The city of Phoenix sent a cease-and-desist letter to Donald Trump’s presidential campaign demanding the removal of a portion of a campaign television advertisement that includes uniformed, on-duty Phoenix police officers.
In a letter obtained by the Arizona Republic newspaper, Phoenix City Attorney Brad Holm accuses the Trump campaign of violating federal and state law by using copyrighted material in a campaign advertisement. Specifically, the letter refers to the presence of police uniforms, including “the badge and insignia patches” that “belong to Phoenix and constitute protected intellectual property of the City.”

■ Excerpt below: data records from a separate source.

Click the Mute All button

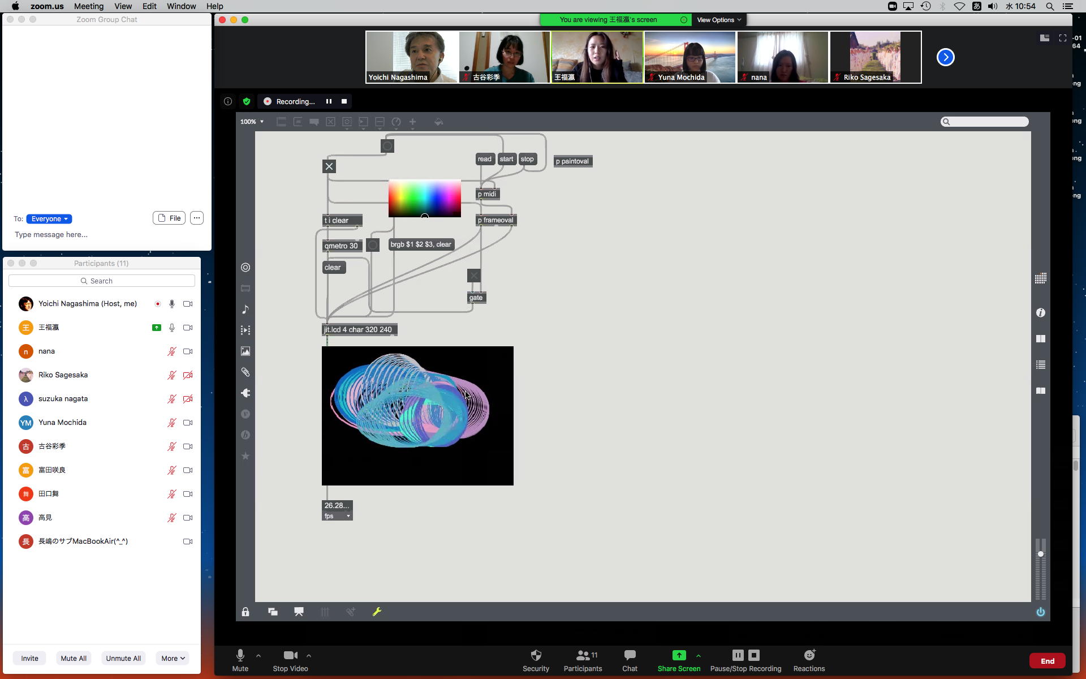74,658
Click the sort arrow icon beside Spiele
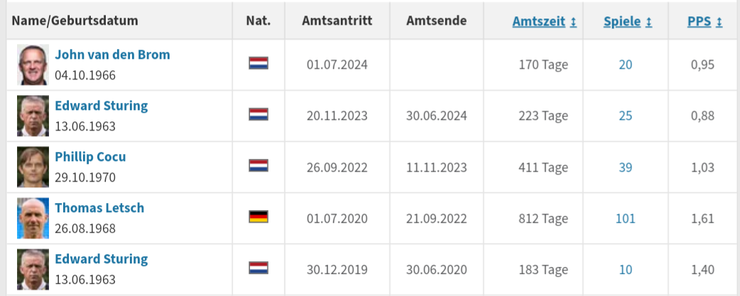Screen dimensions: 740x296 tap(648, 22)
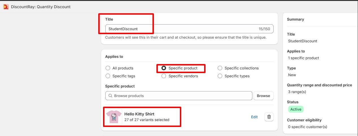
Task: Select the Specific vendors radio option
Action: pos(164,76)
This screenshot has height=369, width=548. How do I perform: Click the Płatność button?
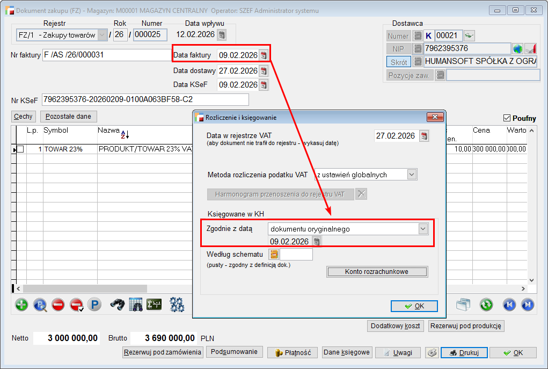(293, 353)
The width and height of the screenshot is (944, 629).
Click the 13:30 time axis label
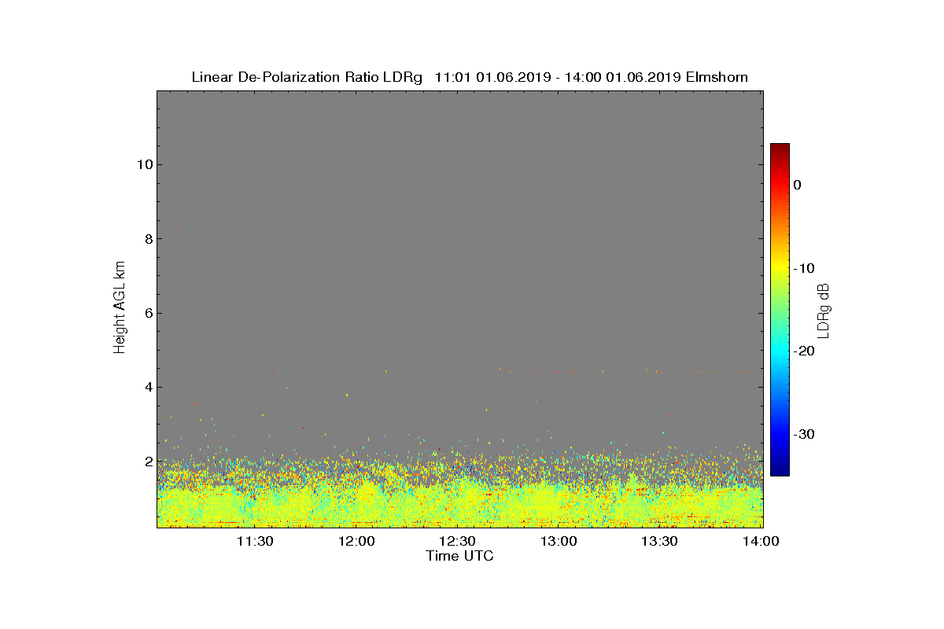point(659,541)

“Phoenix has not approved — and will not approve — the creation or use of any media bearing the faces and likenesses of its on-duty police officers in any political advertisement for any political candidate,” Holm wrote in the letter.
The advertisement in question called “Movement” contains a very brief snippet of approximately six uniformed Phoenix police officers that Holm claims were on-duty at the time the video was taken. According to the newspaper, the clip appears to be from Trump’s visit to the city in June before he spoke at the Arizona Veterans Memorial Coliseum.

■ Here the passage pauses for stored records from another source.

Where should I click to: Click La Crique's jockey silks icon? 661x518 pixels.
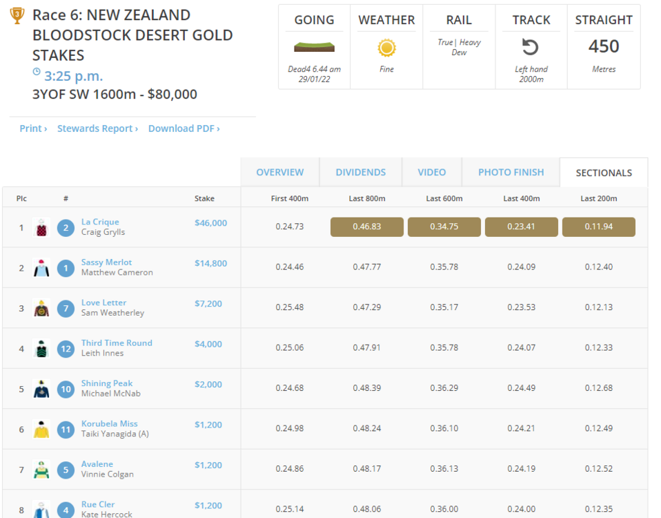(41, 227)
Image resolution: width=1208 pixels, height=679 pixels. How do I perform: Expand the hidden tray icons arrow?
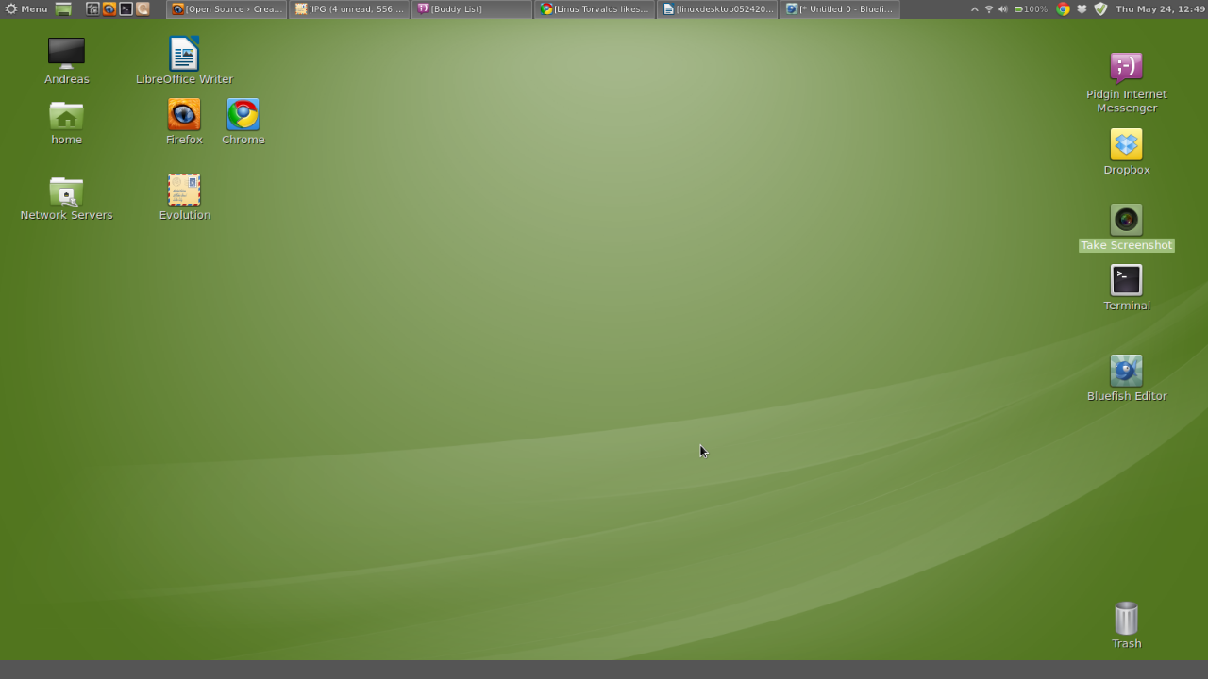coord(974,9)
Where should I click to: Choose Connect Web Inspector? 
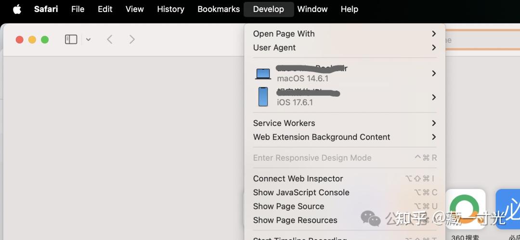(298, 178)
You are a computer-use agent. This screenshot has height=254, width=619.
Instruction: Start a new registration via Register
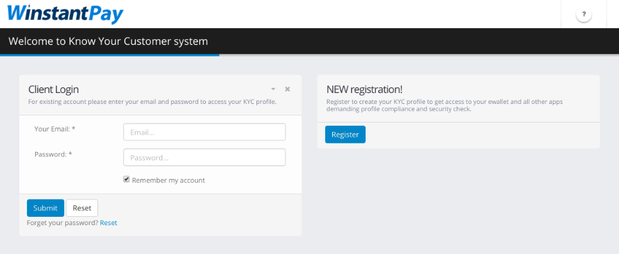click(x=346, y=134)

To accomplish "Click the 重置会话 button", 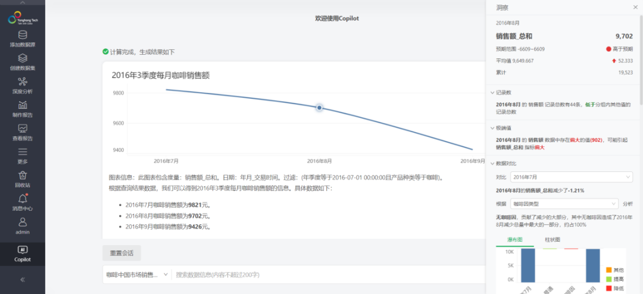I will pyautogui.click(x=121, y=253).
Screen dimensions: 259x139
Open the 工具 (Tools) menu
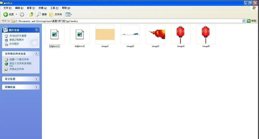[54, 8]
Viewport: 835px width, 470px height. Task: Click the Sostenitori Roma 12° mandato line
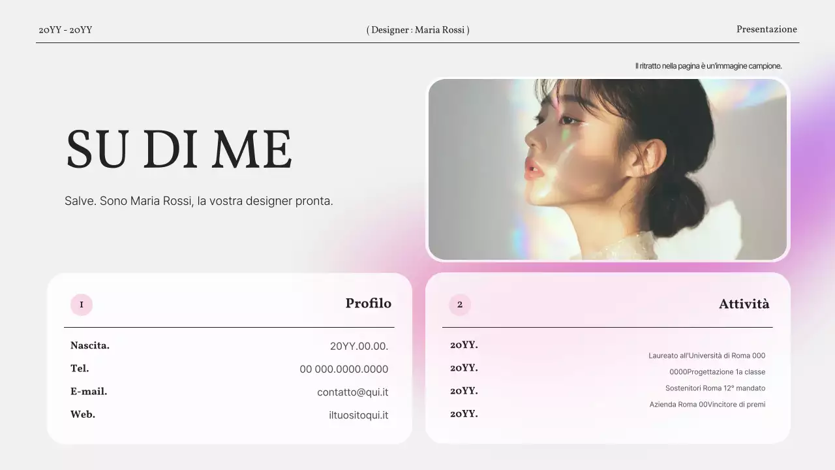click(x=716, y=388)
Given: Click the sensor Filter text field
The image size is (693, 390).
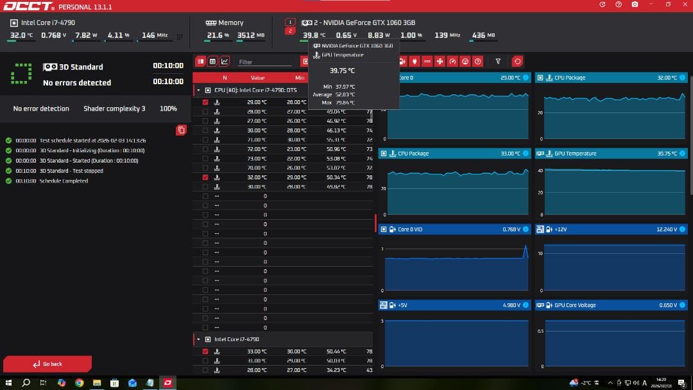Looking at the screenshot, I should pos(264,62).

The letter states, “The officers depicted in the ad were in uniform precisely because they were on duty performing work for Phoenix at the time. In this context, the ad unmistakably and wrongfully suggests that Phoenix and the officers support or endorse Mr. Trump’s campaign.”
According to the newspaper, the city of Phoenix has a strict policy that prohibits city employees from “endorsing a candidate in an advertisement while they are on duty, wearing a city uniform or on city property.” There is no prohibition against police officers or other city employees endorsing a candidate on their own time, however.

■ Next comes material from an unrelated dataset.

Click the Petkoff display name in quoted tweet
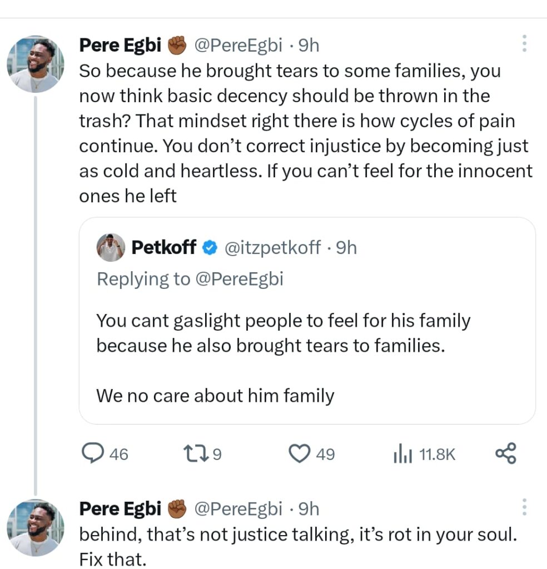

The letter concludes with a warning that the city is prepared to move forward with legal action if the Trump campaign does not immediately remove the advertisement.
“The Phoenix City Manager has authorized me to pursue all legal remedies necessary to stop the Trump campaign from using the city’s intellectual property. The remedies include both equitable and legal relief.”
Ken Crane, president of the Phoenix police union, suggested to the newspaper that he believes the letter was written more as a warning to ensure additional advertisements did not use city employees.
“They’re trying to cover themselves, if you will,” Crane told the newspaper. “Quite frankly, I think they would do the same thing if Clinton’s campaign was doing that, or at least they should.”
While that may be the case, the city may have a legitimate claim over the appearance of the police department badges in the advertisement. Generally speaking, cities and municipalities are prohibited from obtaining trademarks or other forms of intellectual property protections on flags, officials seals or a coat of arms. But that prohibition generally does not apply to city department logos.